At the end of the quarter, we had $58 million outstanding on our revolving credit facility, two series of unsecured senior notes of $322 million in mortgage loans and capital leases totaling $658 million. In April, we sold $200 million of senior unsecured notes with interest at a fixed rate of 6.75% per annum due 2020. A portion of the net proceeds were used to repay the $58 million in borrowings under our revolving credit facility, and we intend to use the remaining net proceeds to fund the redemption of our $97.5 million outstanding 7.875 senior notes due 2015, as well as for general business purposes, including pending and possible future acquisitions. In April, we called all of the outstanding senior notes due 2015 for redemption on May 17th.
FFO for the second quarter will be negatively impacted by $0.01 to $0.02 due to the negative arbitrage of holding excess cash until the 2015 notes are redeemed and the excess proceeds are fully invested.
We currently have $225 million of senior notes due in 2012. Several investors inquired as to why we did not repay these notes, given the high interest rate of 8.625, along with their more near-term maturity.
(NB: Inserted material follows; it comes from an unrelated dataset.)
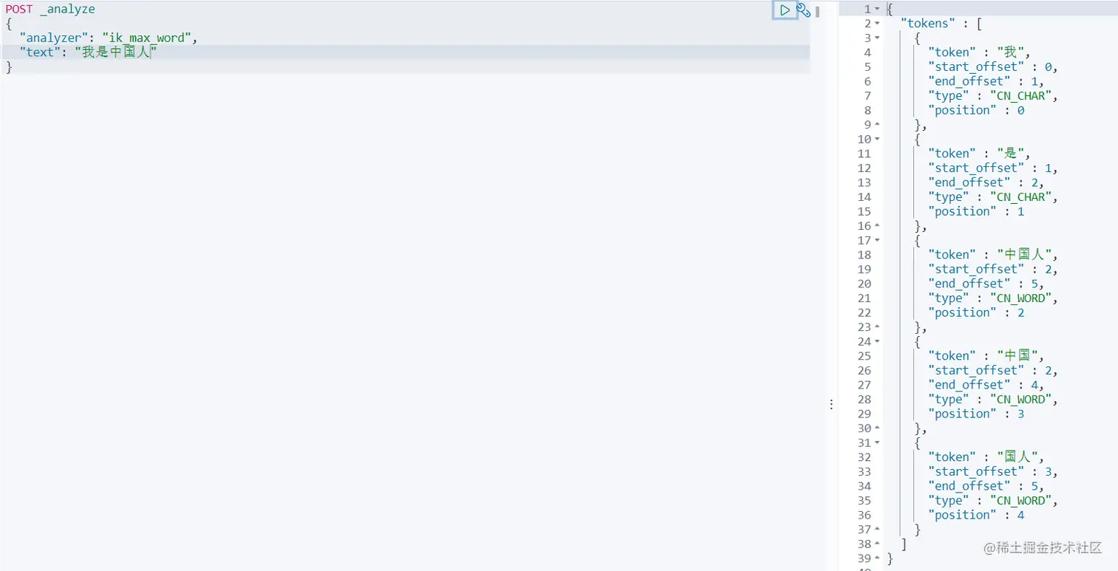The width and height of the screenshot is (1118, 571).
Task: Fold the token object at line 10
Action: point(878,139)
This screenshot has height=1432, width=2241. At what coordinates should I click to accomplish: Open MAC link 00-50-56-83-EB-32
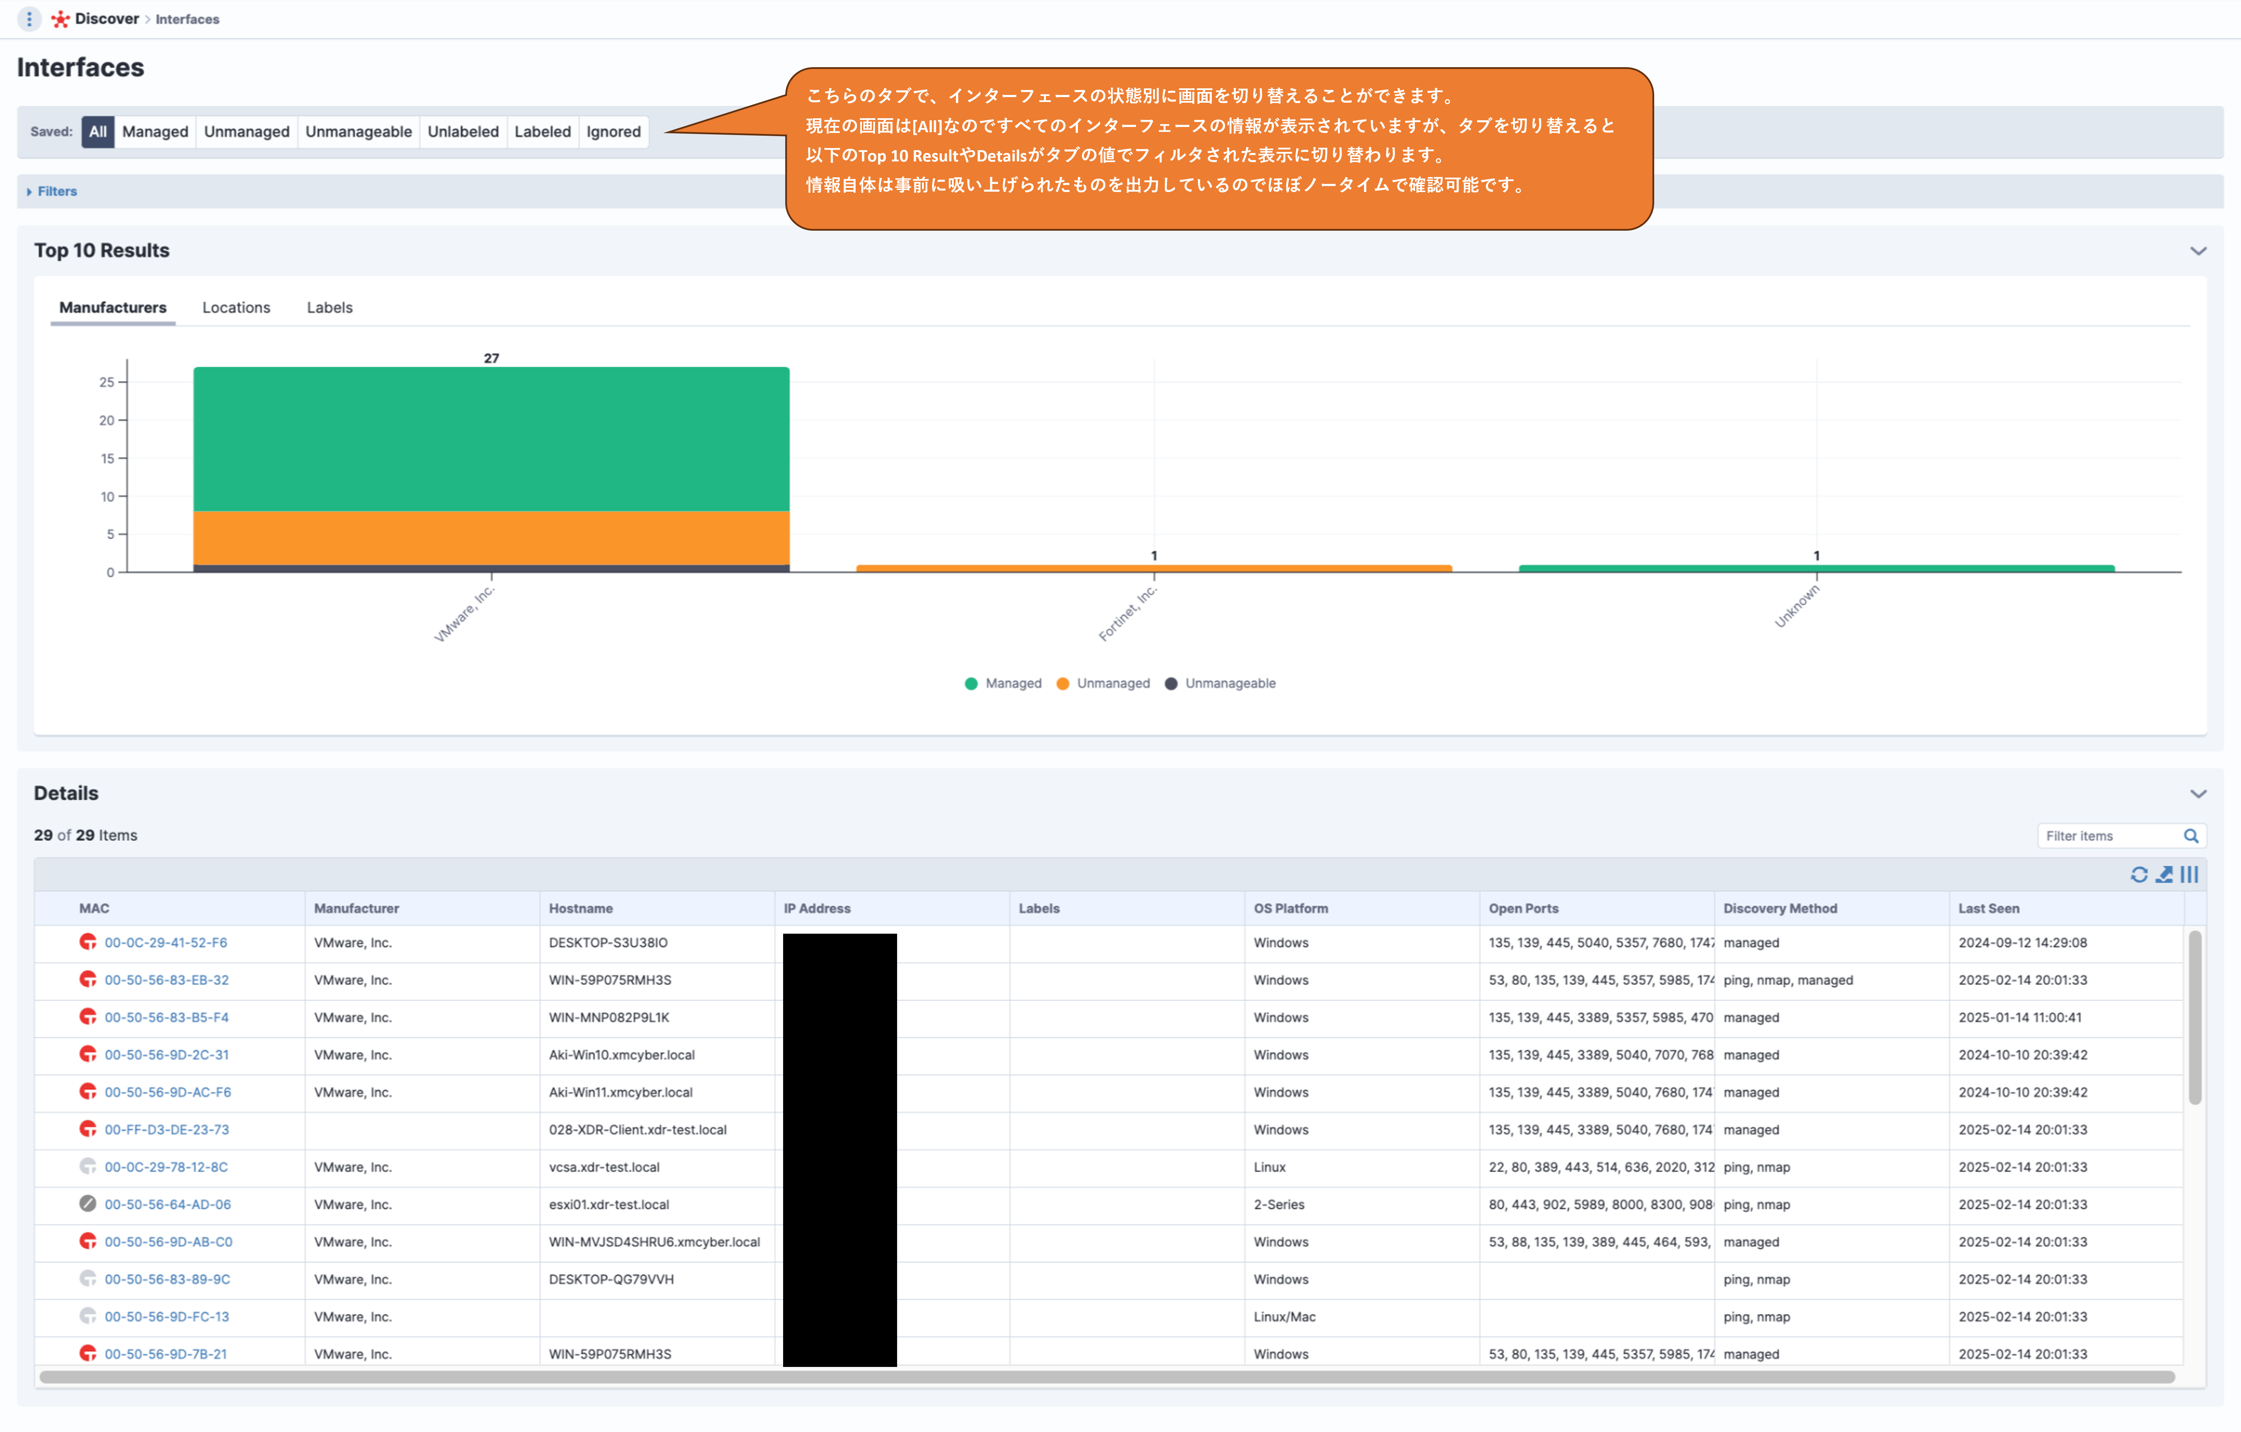point(167,980)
Onerous yield-maintenance penalties on the 2012 notes discouraged us from prepayment. But we will continue to look for opportunities to pre-pay these.
On March 31st, our total debt was approximately $1 billion dollars and our equity was $1.9 billion, for a ratio of debt to total book capital of 36%. On a market basis, our debt to total market capitalization was 27%. After we redeem our senior notes due 2015 in May, our total debt to total book capital will still be 36%.
Other than the 2012 senior notes, 70% of our debt is not due until 2019, or later. Today we have the entire $550 million credit facility available to fund future investments. Our revolving credit facility expires on December 31st, 2010. However, at our option, we can extend the maturity date one year until December 31st, 2011. We continue to monitor banking market conditions, and, at this time, we have not yet made a decision to either pursue a new revolving credit facility this year or exercise our one year extension option.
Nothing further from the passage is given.